Week 8/2025
Queer cinema has long been a space for radical storytelling, challenging dominant narratives and opening up new ways of seeing. This week’s films are odes to queerness and defiance.
De Cinema opens our selection with De cierta manera [One Way or Another] (1974), the only feature film by Cuban filmmaker Sara Gómez. While not a queer film per se, its fluid blending of fiction and documentary, along with its critique of rigid social structures, establishes a queering perspective as the first feature to be made by a woman in Cuba. The film follows a romance between a teacher and a bus driver, exploring how class, machismo, and racism intersect in everyday life. A statement from the opening credits also nicely set the tone for the films in this overview: “Feature film about real people and some fictitious ones.” Preceding the screening is a lecture by Wouter Hessels on Latin American cinema of the 60s and 70s, contextualising Gómez’s work within broader cinematic and political movements.

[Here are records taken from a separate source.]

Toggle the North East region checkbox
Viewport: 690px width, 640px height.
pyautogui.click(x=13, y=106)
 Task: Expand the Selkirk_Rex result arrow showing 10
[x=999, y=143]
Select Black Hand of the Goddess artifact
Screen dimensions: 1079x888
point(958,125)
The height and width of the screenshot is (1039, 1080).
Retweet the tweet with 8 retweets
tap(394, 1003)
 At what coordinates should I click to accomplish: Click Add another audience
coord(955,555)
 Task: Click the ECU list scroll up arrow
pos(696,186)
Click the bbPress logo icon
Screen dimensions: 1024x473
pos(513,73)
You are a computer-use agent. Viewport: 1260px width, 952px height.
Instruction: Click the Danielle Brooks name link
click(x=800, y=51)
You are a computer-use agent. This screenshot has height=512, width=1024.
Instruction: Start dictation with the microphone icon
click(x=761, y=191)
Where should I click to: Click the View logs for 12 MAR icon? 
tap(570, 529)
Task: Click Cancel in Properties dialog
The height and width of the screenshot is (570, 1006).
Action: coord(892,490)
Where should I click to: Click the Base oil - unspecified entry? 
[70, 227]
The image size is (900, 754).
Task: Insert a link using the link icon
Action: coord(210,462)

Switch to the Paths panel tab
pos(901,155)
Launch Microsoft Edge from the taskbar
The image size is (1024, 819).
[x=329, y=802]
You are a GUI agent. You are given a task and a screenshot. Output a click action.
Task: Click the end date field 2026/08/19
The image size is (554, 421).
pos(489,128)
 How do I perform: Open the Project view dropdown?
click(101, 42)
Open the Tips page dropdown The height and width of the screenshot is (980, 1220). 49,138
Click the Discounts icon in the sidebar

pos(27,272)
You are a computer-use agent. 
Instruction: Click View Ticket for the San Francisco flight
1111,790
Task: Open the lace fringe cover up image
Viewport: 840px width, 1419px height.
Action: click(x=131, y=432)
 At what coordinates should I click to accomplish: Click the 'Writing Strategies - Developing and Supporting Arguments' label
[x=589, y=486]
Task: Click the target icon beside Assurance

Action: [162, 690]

Also at De Cinema, but later in the week, is Funeral Parade of Roses (1969), Toshio Matsumoto’s avant-garde depiction of Tokyo’s queer underground. Following Eddie, a transgender hostess caught in a web of desire and betrayal, the film is an explosion of experimental techniques, blending pop art aesthetics with political unrest. Matsumoto described its structure as letting a mirror fall to pieces and picking up the shards to piece it together again. Rumoured to have influenced Kubrick’s A Clockwork Orange, it remains a landmark of the Japanese New Wave.
At KASKcinema, A Rainha Diaba [The Devil Queen] (1974) shifts the focus to the underbelly of 1970s Rio de Janeiro. Inspired by a real-life figure, this film follows the flamboyant and ruthless drug lord Rainha Diaba. Director Antonio Carlos da Fontoura crafts a violent, camp spectacle that prefigures the aesthetic of Pedro Almodóvar’s early films. As da Fontoura put it: “What fascinated me as a director was the possibility of inventing a different reality, far from all polite limits, in camera movements, strident sound, art collages, set decoration, costumes, subversive makeup, penetrating music, burlesque acting, in the red of blood, in the gold of sequins.”